── PROVIDED INFORMATION
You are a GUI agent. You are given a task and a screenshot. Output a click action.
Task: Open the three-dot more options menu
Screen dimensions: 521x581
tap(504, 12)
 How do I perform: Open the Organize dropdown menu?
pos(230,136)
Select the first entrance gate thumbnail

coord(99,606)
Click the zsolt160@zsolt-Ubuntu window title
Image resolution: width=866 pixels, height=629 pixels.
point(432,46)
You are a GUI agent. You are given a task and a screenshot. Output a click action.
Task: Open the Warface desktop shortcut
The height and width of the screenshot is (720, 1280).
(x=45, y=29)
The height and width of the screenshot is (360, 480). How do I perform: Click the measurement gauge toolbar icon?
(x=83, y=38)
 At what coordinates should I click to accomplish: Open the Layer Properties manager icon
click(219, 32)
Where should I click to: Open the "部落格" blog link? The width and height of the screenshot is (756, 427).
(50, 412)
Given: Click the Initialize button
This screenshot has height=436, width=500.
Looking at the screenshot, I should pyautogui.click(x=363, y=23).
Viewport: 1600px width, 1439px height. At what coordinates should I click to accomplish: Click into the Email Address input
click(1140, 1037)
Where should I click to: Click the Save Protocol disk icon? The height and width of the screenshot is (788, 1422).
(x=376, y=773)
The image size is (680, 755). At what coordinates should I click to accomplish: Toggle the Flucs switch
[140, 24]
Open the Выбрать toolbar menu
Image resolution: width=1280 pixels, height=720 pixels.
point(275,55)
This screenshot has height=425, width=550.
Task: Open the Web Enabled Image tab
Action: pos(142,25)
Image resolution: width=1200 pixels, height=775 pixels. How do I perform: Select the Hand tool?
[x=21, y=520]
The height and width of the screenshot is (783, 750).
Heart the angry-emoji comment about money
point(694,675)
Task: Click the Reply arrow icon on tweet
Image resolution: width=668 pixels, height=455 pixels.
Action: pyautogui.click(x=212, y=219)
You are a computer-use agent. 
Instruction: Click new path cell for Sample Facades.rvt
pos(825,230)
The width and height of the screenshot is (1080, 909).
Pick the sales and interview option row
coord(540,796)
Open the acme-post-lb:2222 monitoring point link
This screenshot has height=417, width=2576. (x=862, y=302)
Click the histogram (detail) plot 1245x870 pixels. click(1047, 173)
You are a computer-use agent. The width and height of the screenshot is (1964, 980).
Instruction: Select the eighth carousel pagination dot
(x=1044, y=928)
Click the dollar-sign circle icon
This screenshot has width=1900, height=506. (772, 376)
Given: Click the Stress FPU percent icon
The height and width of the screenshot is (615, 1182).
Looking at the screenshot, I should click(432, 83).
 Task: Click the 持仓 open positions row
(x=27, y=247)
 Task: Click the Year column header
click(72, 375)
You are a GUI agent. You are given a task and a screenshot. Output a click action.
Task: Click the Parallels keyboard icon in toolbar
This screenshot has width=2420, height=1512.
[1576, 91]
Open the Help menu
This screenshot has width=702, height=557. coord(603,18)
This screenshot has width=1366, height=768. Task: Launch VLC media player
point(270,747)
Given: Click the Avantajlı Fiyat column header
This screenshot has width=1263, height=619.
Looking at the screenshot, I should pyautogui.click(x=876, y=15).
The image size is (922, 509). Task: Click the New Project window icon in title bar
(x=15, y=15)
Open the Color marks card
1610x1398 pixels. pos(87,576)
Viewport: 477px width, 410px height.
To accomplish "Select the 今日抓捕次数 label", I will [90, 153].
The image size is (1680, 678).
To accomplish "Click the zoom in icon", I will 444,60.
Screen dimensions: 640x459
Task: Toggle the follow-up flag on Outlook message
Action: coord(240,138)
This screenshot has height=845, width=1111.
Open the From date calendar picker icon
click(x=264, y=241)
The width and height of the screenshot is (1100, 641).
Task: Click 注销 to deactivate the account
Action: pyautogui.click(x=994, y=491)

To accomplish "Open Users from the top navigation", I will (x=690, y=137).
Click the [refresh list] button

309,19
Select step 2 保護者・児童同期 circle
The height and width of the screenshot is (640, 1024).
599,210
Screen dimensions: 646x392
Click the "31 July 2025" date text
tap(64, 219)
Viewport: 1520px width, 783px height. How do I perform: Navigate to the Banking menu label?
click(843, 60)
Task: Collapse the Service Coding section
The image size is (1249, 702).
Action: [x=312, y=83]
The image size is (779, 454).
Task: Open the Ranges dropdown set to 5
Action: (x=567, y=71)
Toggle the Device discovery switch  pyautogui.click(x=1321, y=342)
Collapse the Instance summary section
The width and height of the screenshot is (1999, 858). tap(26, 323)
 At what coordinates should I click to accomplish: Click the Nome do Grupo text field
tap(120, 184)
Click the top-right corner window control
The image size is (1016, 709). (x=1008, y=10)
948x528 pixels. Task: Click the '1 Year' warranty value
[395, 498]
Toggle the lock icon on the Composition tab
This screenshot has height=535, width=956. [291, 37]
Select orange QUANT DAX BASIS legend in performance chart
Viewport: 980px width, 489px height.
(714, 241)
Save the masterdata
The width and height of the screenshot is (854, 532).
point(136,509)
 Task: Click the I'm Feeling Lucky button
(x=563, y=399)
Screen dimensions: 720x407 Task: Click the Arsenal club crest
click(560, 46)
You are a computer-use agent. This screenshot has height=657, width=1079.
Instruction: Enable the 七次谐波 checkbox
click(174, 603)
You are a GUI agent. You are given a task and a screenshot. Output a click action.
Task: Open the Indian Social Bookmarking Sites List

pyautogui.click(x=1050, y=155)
────
== WORK INSTRUCTIONS ==
The answer must be the full listing, repeated exactly.

== RESPONSE ==
You are a GUI agent. You are given a task and a screenshot. Output a click action.
Task: Open the three-dot more options menu
Screen dimensions: 521x581
tap(504, 12)
 How do I perform: Open the Organize dropdown menu?
pos(230,136)
Select the first entrance gate thumbnail

coord(99,606)
Click the zsolt160@zsolt-Ubuntu window title
Image resolution: width=866 pixels, height=629 pixels.
point(432,46)
You are a GUI agent. You are given a task and a screenshot. Output a click action.
Task: Open the Warface desktop shortcut
The height and width of the screenshot is (720, 1280).
(x=45, y=29)
The height and width of the screenshot is (360, 480). How do I perform: Click the measurement gauge toolbar icon?
(x=83, y=38)
 At what coordinates should I click to accomplish: Open the Layer Properties manager icon
click(219, 32)
Where should I click to: Open the "部落格" blog link? The width and height of the screenshot is (756, 427).
(50, 412)
Given: Click the Initialize button
This screenshot has height=436, width=500.
Looking at the screenshot, I should pyautogui.click(x=363, y=23).
Viewport: 1600px width, 1439px height. At what coordinates should I click to accomplish: Click into the Email Address input
click(1140, 1037)
Where should I click to: Click the Save Protocol disk icon? The height and width of the screenshot is (788, 1422).
(x=376, y=773)
The image size is (680, 755). At what coordinates should I click to accomplish: Toggle the Flucs switch
[140, 24]
Open the Выбрать toolbar menu
Image resolution: width=1280 pixels, height=720 pixels.
point(275,55)
This screenshot has height=425, width=550.
Task: Open the Web Enabled Image tab
Action: pos(142,25)
Image resolution: width=1200 pixels, height=775 pixels. How do I perform: Select the Hand tool?
[x=21, y=520]
The height and width of the screenshot is (783, 750).
Heart the angry-emoji comment about money
point(694,675)
Task: Click the Reply arrow icon on tweet
Image resolution: width=668 pixels, height=455 pixels.
Action: pyautogui.click(x=212, y=219)
You are a computer-use agent. 
Instruction: Click new path cell for Sample Facades.rvt
pos(825,230)
The width and height of the screenshot is (1080, 909).
Pick the sales and interview option row
coord(540,796)
Open the acme-post-lb:2222 monitoring point link
This screenshot has height=417, width=2576. (x=862, y=302)
Click the histogram (detail) plot 1245x870 pixels. click(1047, 173)
You are a computer-use agent. The width and height of the screenshot is (1964, 980).
Instruction: Select the eighth carousel pagination dot
(x=1044, y=928)
Click the dollar-sign circle icon
This screenshot has width=1900, height=506. (772, 376)
Given: Click the Stress FPU percent icon
The height and width of the screenshot is (615, 1182).
Looking at the screenshot, I should click(432, 83).
 Task: Click the 持仓 open positions row
(x=27, y=247)
 Task: Click the Year column header
click(72, 375)
You are a GUI agent. You are given a task and a screenshot. Output a click action.
Task: Click the Parallels keyboard icon in toolbar
This screenshot has width=2420, height=1512.
[1576, 91]
Open the Help menu
This screenshot has width=702, height=557. coord(603,18)
This screenshot has width=1366, height=768. Task: Launch VLC media player
point(270,747)
Given: Click the Avantajlı Fiyat column header
This screenshot has width=1263, height=619.
Looking at the screenshot, I should pyautogui.click(x=876, y=15).
The image size is (922, 509). Task: Click the New Project window icon in title bar
(x=15, y=15)
Open the Color marks card
1610x1398 pixels. pos(87,576)
Viewport: 477px width, 410px height.
To accomplish "Select the 今日抓捕次数 label", I will [90, 153].
The image size is (1680, 678).
To accomplish "Click the zoom in icon", I will 444,60.
Screen dimensions: 640x459
Task: Toggle the follow-up flag on Outlook message
Action: coord(240,138)
This screenshot has height=845, width=1111.
Open the From date calendar picker icon
click(x=264, y=241)
The width and height of the screenshot is (1100, 641).
Task: Click 注销 to deactivate the account
Action: pyautogui.click(x=994, y=491)

To accomplish "Open Users from the top navigation", I will (x=690, y=137).
Click the [refresh list] button

309,19
Select step 2 保護者・児童同期 circle
The height and width of the screenshot is (640, 1024).
599,210
Screen dimensions: 646x392
Click the "31 July 2025" date text
tap(64, 219)
Viewport: 1520px width, 783px height. How do I perform: Navigate to the Banking menu label?
click(843, 60)
Task: Collapse the Service Coding section
The image size is (1249, 702).
Action: [x=312, y=83]
The image size is (779, 454).
Task: Open the Ranges dropdown set to 5
Action: (x=567, y=71)
Toggle the Device discovery switch  pyautogui.click(x=1321, y=342)
Collapse the Instance summary section
The width and height of the screenshot is (1999, 858). tap(26, 323)
 At what coordinates should I click to accomplish: Click the Nome do Grupo text field
tap(120, 184)
Click the top-right corner window control
The image size is (1016, 709). (x=1008, y=10)
948x528 pixels. Task: Click the '1 Year' warranty value
[395, 498]
Toggle the lock icon on the Composition tab
This screenshot has height=535, width=956. [291, 37]
Select orange QUANT DAX BASIS legend in performance chart
Viewport: 980px width, 489px height.
(714, 241)
Save the masterdata
The width and height of the screenshot is (854, 532).
point(136,509)
 Task: Click the I'm Feeling Lucky button
(x=563, y=399)
Screen dimensions: 720x407 Task: Click the Arsenal club crest
click(560, 46)
You are a computer-use agent. This screenshot has height=657, width=1079.
Instruction: Enable the 七次谐波 checkbox
click(174, 603)
You are a GUI agent. You are given a task and a screenshot. Output a click action.
Task: Open the Indian Social Bookmarking Sites List

pyautogui.click(x=1050, y=155)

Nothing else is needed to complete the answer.